_EXERCISE DIRECTIONS_
The expected output is each line in the data below that includes the string "chart".
'''
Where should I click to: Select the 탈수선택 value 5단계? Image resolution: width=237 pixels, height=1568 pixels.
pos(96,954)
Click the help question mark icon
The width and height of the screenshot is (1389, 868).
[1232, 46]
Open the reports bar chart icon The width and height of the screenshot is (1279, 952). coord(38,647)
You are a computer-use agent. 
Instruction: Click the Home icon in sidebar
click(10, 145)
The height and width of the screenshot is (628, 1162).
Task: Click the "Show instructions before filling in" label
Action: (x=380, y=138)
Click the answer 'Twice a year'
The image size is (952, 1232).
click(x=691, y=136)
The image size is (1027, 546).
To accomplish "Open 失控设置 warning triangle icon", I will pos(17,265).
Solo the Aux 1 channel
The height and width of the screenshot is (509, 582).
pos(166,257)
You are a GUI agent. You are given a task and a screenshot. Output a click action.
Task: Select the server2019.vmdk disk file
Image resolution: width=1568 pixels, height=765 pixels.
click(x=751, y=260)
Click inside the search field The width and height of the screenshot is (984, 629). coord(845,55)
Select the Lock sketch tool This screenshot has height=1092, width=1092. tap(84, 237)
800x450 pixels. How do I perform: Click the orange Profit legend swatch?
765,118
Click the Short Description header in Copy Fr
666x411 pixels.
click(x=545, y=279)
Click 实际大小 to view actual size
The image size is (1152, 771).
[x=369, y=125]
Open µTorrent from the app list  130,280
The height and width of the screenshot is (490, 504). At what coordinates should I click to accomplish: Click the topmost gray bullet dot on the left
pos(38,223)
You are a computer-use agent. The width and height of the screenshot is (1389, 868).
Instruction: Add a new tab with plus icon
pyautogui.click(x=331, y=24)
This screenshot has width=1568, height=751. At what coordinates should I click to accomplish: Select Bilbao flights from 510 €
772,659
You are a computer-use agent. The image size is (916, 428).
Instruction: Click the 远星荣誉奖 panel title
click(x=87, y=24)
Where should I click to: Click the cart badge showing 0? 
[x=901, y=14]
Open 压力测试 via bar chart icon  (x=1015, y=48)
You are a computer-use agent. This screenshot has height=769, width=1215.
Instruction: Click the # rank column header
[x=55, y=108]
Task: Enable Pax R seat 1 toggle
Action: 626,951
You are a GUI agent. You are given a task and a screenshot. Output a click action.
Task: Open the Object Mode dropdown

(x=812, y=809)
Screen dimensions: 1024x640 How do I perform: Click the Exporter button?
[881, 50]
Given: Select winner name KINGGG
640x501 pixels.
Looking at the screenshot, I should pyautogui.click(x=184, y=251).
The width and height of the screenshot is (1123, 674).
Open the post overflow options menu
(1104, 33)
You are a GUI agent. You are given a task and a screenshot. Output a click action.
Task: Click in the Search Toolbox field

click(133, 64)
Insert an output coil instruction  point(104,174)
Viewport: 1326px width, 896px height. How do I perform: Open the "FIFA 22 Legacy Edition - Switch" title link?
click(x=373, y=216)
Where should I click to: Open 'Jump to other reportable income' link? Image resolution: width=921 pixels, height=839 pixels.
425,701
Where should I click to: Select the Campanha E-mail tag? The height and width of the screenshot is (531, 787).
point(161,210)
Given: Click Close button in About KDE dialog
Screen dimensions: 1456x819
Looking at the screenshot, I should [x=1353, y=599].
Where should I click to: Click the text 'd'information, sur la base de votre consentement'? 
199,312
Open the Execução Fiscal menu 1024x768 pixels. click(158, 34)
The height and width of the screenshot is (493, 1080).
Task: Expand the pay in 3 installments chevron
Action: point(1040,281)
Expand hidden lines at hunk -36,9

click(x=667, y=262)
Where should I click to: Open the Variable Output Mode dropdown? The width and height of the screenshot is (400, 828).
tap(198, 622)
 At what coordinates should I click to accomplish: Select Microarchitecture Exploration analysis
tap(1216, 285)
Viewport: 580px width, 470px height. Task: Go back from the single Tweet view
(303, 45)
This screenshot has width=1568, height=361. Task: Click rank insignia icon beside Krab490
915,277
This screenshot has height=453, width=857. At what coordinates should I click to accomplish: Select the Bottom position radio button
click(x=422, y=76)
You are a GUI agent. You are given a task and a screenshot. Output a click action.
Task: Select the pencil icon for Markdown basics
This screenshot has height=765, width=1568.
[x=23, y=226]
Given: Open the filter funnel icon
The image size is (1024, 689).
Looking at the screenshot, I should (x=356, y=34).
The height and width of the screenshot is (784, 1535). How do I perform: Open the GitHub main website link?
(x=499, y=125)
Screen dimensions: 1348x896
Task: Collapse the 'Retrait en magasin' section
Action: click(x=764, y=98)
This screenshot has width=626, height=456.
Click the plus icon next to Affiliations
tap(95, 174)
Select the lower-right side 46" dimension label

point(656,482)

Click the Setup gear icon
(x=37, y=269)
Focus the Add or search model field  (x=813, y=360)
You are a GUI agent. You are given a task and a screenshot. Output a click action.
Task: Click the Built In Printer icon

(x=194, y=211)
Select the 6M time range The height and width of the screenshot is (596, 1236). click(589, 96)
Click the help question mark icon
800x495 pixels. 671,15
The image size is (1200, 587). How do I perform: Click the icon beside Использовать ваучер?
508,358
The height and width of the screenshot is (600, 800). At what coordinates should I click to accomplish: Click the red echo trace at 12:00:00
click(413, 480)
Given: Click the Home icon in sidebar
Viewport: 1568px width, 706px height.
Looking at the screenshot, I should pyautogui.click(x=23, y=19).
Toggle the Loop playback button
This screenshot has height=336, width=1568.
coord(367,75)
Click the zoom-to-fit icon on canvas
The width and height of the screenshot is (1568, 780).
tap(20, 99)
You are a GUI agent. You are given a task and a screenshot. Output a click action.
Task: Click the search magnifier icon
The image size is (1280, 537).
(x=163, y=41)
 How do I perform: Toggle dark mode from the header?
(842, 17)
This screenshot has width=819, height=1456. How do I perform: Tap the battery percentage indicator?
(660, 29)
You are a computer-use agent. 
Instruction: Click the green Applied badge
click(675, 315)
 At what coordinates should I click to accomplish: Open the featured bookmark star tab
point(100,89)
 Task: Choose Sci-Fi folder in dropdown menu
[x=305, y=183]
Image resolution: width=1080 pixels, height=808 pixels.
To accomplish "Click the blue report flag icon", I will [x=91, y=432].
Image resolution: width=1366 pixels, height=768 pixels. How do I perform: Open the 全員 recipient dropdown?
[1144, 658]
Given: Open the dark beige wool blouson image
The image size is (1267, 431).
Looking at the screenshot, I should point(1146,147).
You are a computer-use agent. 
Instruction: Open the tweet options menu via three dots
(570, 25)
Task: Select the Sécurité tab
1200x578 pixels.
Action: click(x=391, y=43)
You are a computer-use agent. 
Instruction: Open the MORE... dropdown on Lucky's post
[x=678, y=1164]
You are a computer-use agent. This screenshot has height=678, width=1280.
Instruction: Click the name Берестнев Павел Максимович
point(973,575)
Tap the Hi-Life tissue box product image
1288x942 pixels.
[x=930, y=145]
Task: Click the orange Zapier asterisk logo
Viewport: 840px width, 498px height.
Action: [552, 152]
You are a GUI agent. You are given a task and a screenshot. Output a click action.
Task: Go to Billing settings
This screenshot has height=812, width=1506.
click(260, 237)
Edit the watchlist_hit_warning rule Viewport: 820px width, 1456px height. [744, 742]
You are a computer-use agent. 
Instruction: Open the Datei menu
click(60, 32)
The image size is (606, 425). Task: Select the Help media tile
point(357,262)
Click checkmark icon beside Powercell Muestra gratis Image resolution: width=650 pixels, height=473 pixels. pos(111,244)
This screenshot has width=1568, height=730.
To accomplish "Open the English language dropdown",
'''
_ANSWER BELOW_
Open the reports bar chart icon The width and height of the screenshot is (1279, 952). coord(38,647)
Open 压力测试 via bar chart icon  (x=1015, y=48)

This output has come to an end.